PPO: Preferred Provider Organization

  1. How they work: This type of plan sets up networks with "preferred" providers from which you can choose. You do not need a primary care physician to refer you to other doctors in your network, so you can decide to use any provider in your network at any time. If you decide to go somewhere out-of-network, you will pay a higher amount but, unlike an HMO, you will be protected from paying the full cost of care. To be reimbursed for out-of-network care, you will need to pay the doctor directly yourself and then request a partial reimbursement from your insurance company by filing a claim.
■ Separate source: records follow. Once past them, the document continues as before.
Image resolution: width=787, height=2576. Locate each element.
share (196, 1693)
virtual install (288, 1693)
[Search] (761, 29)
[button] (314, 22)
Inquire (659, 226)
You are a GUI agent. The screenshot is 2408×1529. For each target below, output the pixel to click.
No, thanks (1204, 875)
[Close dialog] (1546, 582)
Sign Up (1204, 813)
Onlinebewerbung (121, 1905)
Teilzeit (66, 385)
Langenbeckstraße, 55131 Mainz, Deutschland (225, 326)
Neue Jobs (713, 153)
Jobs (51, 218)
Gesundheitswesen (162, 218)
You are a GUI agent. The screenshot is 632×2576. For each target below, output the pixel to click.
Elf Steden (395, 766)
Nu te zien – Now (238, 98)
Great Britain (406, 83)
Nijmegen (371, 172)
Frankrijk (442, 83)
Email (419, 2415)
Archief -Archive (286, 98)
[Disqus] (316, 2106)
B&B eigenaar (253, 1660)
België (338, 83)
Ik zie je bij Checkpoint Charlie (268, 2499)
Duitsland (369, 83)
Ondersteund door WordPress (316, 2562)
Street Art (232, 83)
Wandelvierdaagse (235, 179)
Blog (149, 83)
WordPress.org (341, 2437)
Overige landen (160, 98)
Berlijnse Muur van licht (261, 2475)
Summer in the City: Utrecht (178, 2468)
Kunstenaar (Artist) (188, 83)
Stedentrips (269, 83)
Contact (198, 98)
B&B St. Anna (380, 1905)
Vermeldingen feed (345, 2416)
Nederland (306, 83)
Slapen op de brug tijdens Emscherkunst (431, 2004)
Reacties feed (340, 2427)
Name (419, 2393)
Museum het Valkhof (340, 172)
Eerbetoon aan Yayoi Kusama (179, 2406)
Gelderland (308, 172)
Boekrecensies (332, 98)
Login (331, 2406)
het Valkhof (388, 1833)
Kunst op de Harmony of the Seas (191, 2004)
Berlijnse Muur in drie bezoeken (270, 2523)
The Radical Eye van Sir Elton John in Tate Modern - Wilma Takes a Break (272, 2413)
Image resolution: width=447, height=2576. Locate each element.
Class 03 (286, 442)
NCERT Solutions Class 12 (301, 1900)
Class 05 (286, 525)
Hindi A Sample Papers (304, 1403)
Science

  2. What you pay: PPOs usually have a deductible in addition to copays, coinsurance and a monthly premium. You usually have a higher deductible and pay a larger share of the cost if you see an out-of-network doctor. If you see an out-of-network provider who charges higher prices than the "maximum allowable" or "negotiated" rates that your insurance company would pay an in-network provider, you will also have to pay the extra amount in addition to your usual coinsurance amount.

  3. Is a PPO right for you? PPOs provide more freedom to choose than HMOs. You don't need referrals to see specialists and you have more flexibility to see doctors in- and out-of-network without paying the full cost of care. If you need to see several doctors and have specific preferences when it comes to care, a PPO will be cost-effective and provide you with better options for health care. If you are satisfied finding care within a network and do not anticipate too many health problems, an HMO or EPO might be your better option.